Deux familles bien différentes pour un nouveau pathogène
« En temps normal, les virus entrent en compétition l’un avec l’autre. Un seul des deux infecte la cellule. L’interaction la plus connue est l’interférence virale. Un virus infecte une cellule, la cellule répond par une réponse antivirale et cette réponse bloque également un second virus. On voit maintenant qu’il existe d’autres types de réactions », explique le Pr Pablo Murcia, spécialise en virologie à l’Université de Glasgow à Sciences et Avenir. A leur grande surprise, cette fois, les deux virus ont fusionné : un peu comme une branche, le VRS formait le tronc de ce nouveau virus hybride et la grippe « les feuilles. » Un résultat d’autant plus étonnant que ces deux virus sont issus de deux familles complètement différentes pour former un tout nouveau pathogène.
« En temps normal, pour entrer dans une cellule, le virus de l’influenza A utilise l’hémagglutinine, une glycoprotéine antigénique présente à sa surface, pour essayer d’infecter une cellule. Notre organisme, lui, produit des anticorps contre la grippe. Ces anticorps viennent se lier aux protéines d’hémagglutinine, ce qui bloque le virus avant qu’il ne puisse pénétrer dans la cellule.

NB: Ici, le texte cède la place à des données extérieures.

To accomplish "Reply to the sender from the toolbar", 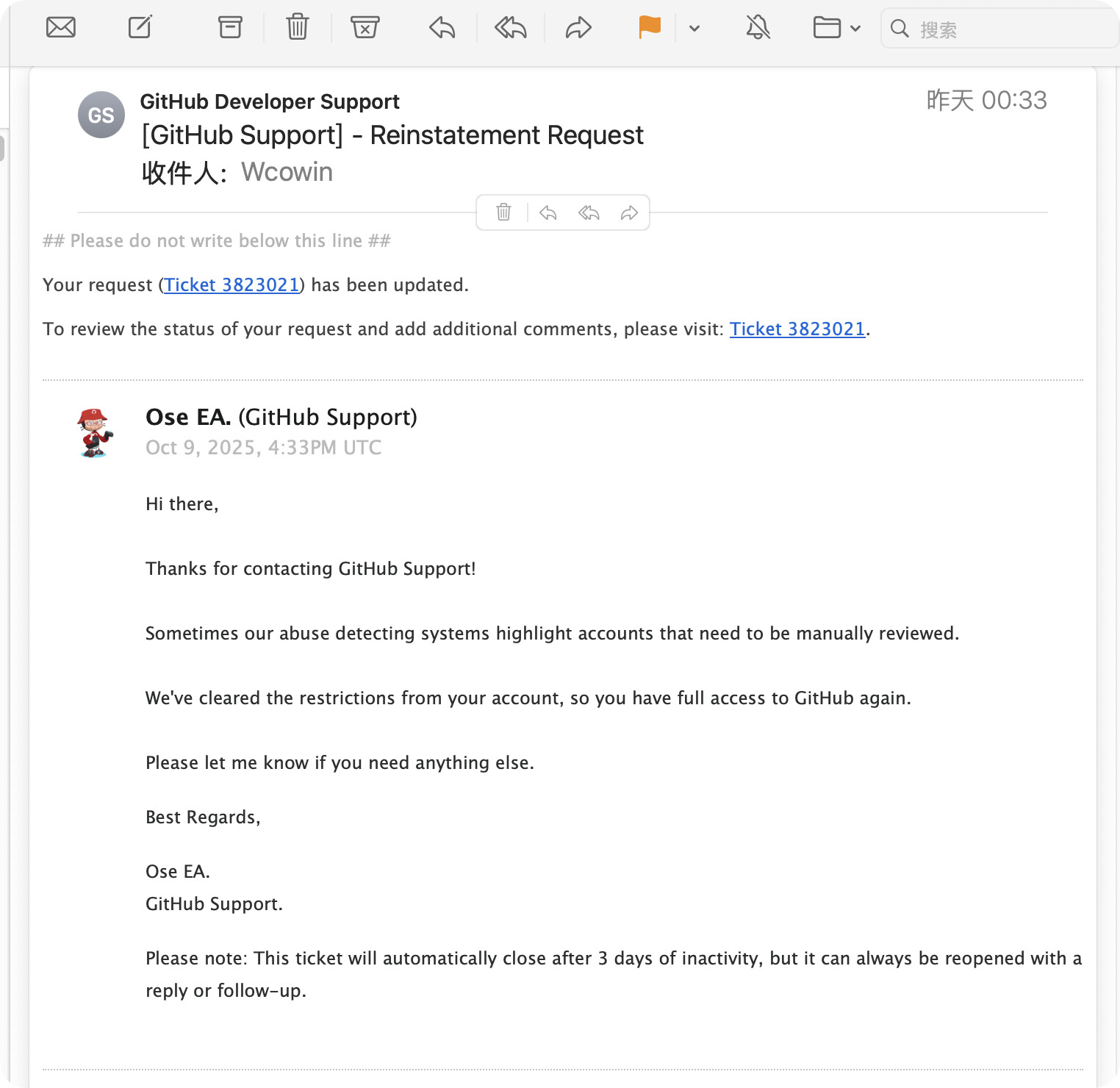I will [442, 28].
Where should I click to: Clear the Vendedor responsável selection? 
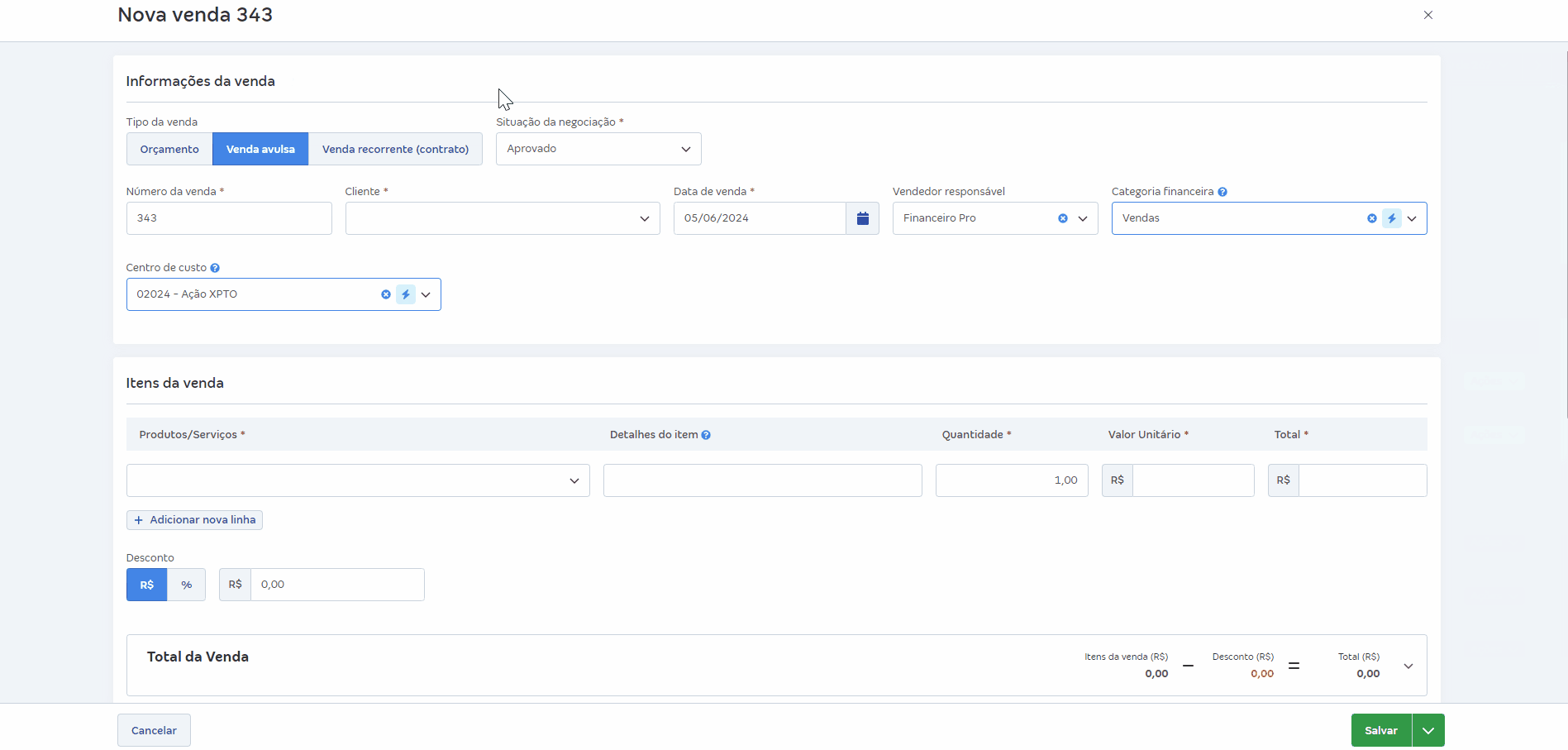(x=1063, y=218)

Dans le cas d’un virus hybride, la grippe, bien que bloquée par la présence d’anticorps antigrippaux, utilise cette fois les protéines à la surface du VRS pour se répandre. Ces dernières ne sont en effet pas stoppées par les anticorps contre la grippe », explique le Pr Murcia. Le virus hybride échappe alors aux anticorps censés la bloquer.
Un virus beaucoup plus infectieux
Une fois formé, le virus hybride peut infecter les cellules aux alentours, allant même jusqu’à se propager à des cellules que le virus n’atteint habituellement pas. La grippe infecte habituellement les cellules du nez, de la gorge et de la trachée, tandis que le VRS se loge dans la trachée et les poumons. « La grippe ne peut normalement infecter que des cellules qui contiennent de l’acide sialique, dont est composé le récepteur de la grippe. Cependant, lorsqu’elle fait partie d’un virus hybride, la grippe peut aussi infecter des cellules qui n’en contiennent pas, justement parce que le virus hybride utilise la glycoprotéine du VRS pour pénétrer dans les cellules. En d’autres termes, la grippe utilise le virus hybride comme un cheval de Troie pour pénétrer dans des cellules qui, autrement, ne pourraient pas être infectées. »
Pour observer la fusion, l’équipe a utilisé la microscopie cryo-électronique, une technologie qui permet de voir les virus à l’échelle des particules virales avec beaucoup de détails. Ces travaux étant été menés sur des lignées de cellules en culture ainsi que des cellules respiratoires isolées, les résultats restent encore à confirmer sur de véritables patients. Ce nouveau virus hybride pourrait augmenter les risques qu’une grippe n’entraîne en plus des autres symptômes, une infection pulmonaire grave. En effet, le VRS a la capacité d’infecter des cellules plus basses dans les poumons que la grippe A. Il n’existe pour l’instant aucune donnée à ce sujet et de plus amples travaux s’avèrent nécessaires. Se pose aussi la question de savoir si cette fusion n’a lieu qu’entre le VRS et le virus de la grippe ou si elle peut aussi se produire entre d’autres virus. En attendant, ce nouveau virus hybride n’a pas encore son propre nom. Mais le Pr Murcia lui a déjà trouvé un surnom : « le cheval de Troie ».